Ketua Komisi Pemberantasan Korupsi (KPK) Agus Rahardjo didampingi Wakil Ketua KPK Laode Muhammad Syarif, Basaria Panjaitan dan Saut Situmorang saat Rapat Kerja dengan Komisi III DPR di Kompleks Parlemen, Senayan, Jakarta, Rabu (18/1/2017). Ketua Komisi III DPR Bambang Soesatyo mengapresiasi kinerja KPK sepanjang 2016. KPK memecahkan rekor dalam melakukan operasi tangkap tangan (OTT), yakni 17 kasus. AKTUAL/Tino Oktaviano

Jakarta, Aktual.com – Tim penyidik Komisi Pemberantasan Korupsi (KPK) terbang ke Singapura untuk memeriksa beberapa saksi terkait kasus dugaan korupsi proyek pengadaan kartu tanda penduduk berbasis elektronik (e-KTP).

Ketua KPK, Agus Rahadjo mengindikasikan bahwa proses penyidikan kasus e-KTP di Singapura hampir rampung.

“Mudah-mudahan ada perkembangan yang signifikan setelah mereka pulang dari Singapura,” harap Agus di Gedung DPR, Jakarta, Rabu (18/1).
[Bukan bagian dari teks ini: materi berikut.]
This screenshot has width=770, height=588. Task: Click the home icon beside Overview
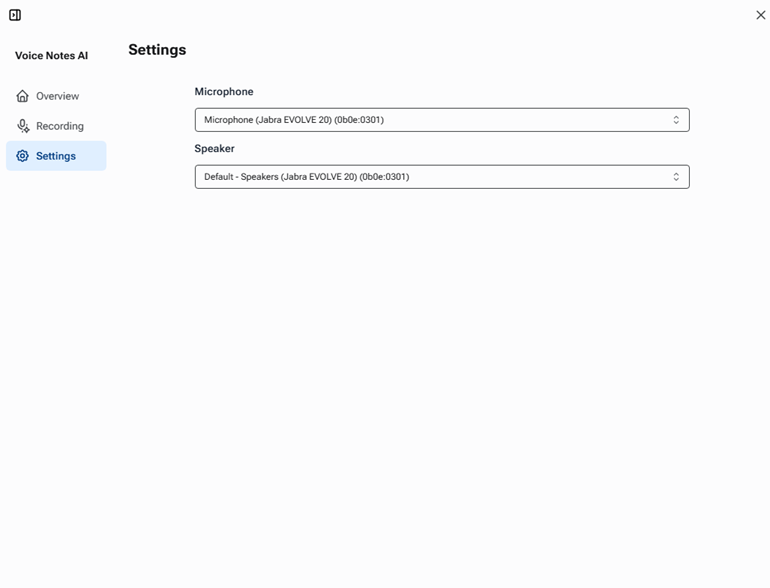click(x=22, y=96)
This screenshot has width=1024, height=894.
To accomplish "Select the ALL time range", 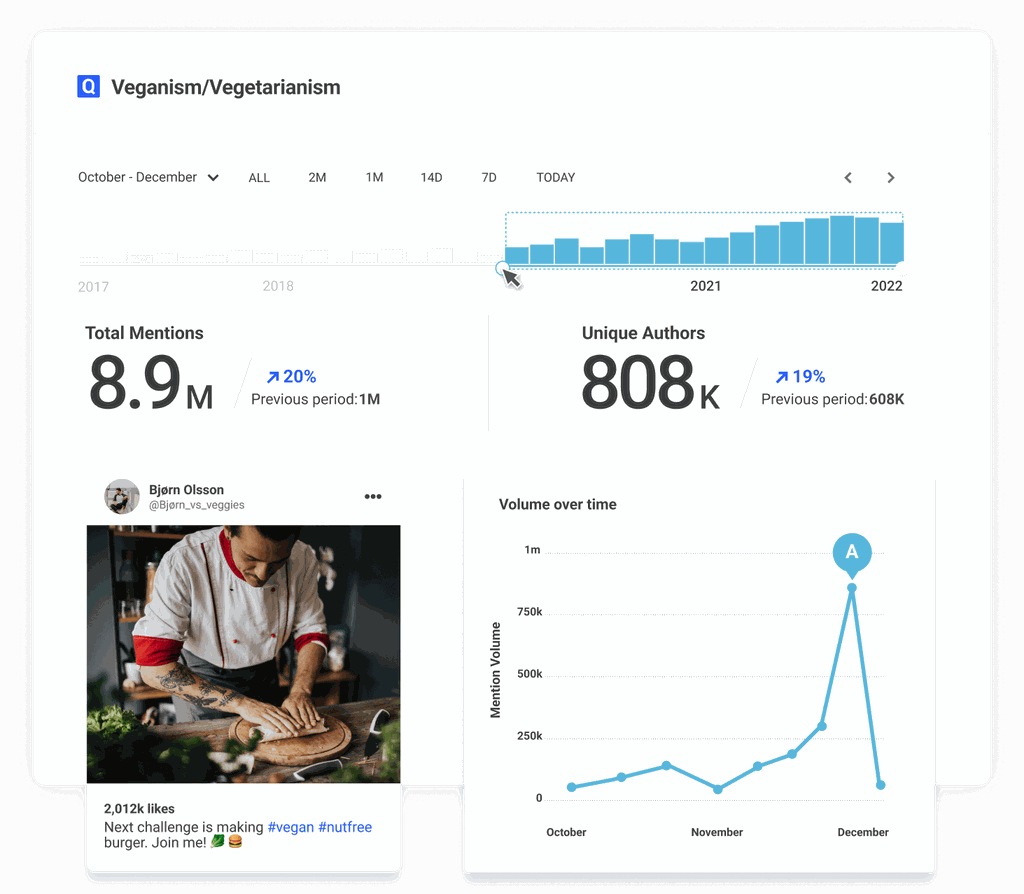I will 259,178.
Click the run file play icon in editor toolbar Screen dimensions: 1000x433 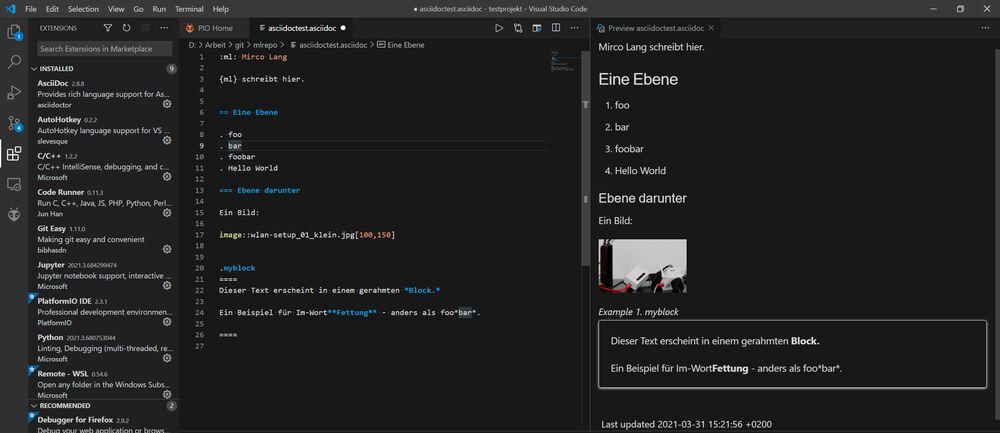pos(500,28)
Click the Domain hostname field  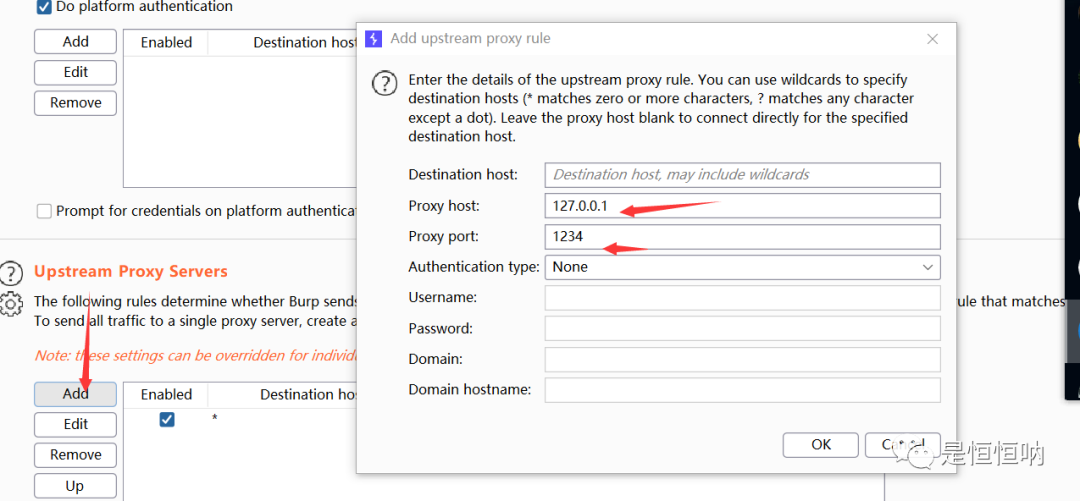pos(742,390)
Sebelumnya, Agus pula yang menguak kalau penyidik tengah memburu saksi kasus e-KTP yang berada di Singapura. Kata dia, saksi tersebut berasal dari unsur pelaksanan proyek yakni konsorsium Perusahaan Umum Percetakan Negara (PNRI).

Tapi sayang, saat tadi di Gedung DPR, Agus tetap tak mau membuka tabir, siapa sebenarnya saksi yang diduga bersembunyi di Singapura. “Ada pelaku yang di sana,” singkat dia usai rapat dengan Komisi III DPR.

Dalam penyidikan kasus e-KTP, perkembangan terbaru yang berhasil dilakukan KPK ialah penyitaan uang sekitar Rp 247 miliar. Kata Juru Bicara KPK, Febri Diansyah, uang tersebut ada yang berbentuk ‘cash’, ada juga yang masih di dalam rekening.

“Semua Rp 247 miliar. Rinciannya, Rp 206 milar, dolar Singapura sebesar 1.132 dan dolar Amerika Serikat sejumlah 3.036.715,” papar Febri saat jumpa pers di Gedung KPK, Jakarta, Senin (16/1).

Belum diketahui, dari mana saja uang itu ‘dirampas’. Kala itu, Febri mengaku belum mendapatkan rincian sumber uang yang disita.

Menurut hasil audit Badan Pemeriksa Keuangan (BPK) yang dilakukan pada semester I 2012 lalu, pelaksanaan tender e-KTP disimpulkan melanggar Peraturan Presiden Nomor 54 Tahun 2010 tentang Pengadaan Barang dan Jasa Pemerintah.

BPK menyebut, konsorsium rekanan yang ditunjuk, PT PNRI, PT Sucofindo, PT LEN Industri, PT Quadra Solution dan PT Sandipala Arthaputra, tidak dapat memenuhi jumlah implementasi capaian e-KTP 2011 yang telah ditetapkan dalam kontrak.

Lantaran hal tersebut, BPK menyimpulkan adanya indikasi kerugian negara, nilainya hingga menyentuh triliunan rupiah.

Data BPK, proyek e-KTP dikerjakan dengan sistem ‘multiyears’ dari 2011-2012. Rincian anggarannya, Rp 2,26 triliun untuk 2011 dan Rp 3,5 triliun untuk 2012.

Dari sisi KPK, menurut hasil audit dari Badan Pengawas Keuangan dan Pembangunan (BPK), kerugian keuangan negara akibt korupsi proyek e-KTP sebesar Rp 2,3 triliun.